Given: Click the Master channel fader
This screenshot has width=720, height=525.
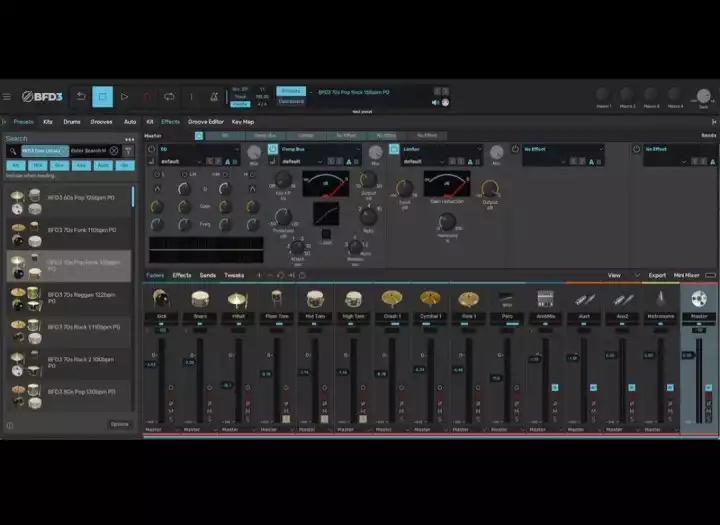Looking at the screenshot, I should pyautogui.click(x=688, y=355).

▬▬▬▬▬▬▬▬▬▬

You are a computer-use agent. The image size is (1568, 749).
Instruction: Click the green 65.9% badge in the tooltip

▬▬▬▬▬▬▬▬▬▬

• Try it: The answer is the run of lines above from the line containing "You are a computer-use" through the line containing "Instruction: Click the", copied exactly and alone.

• Solution:
You are a computer-use agent. The image size is (1568, 749).
Instruction: Click the green 65.9% badge in the tooltip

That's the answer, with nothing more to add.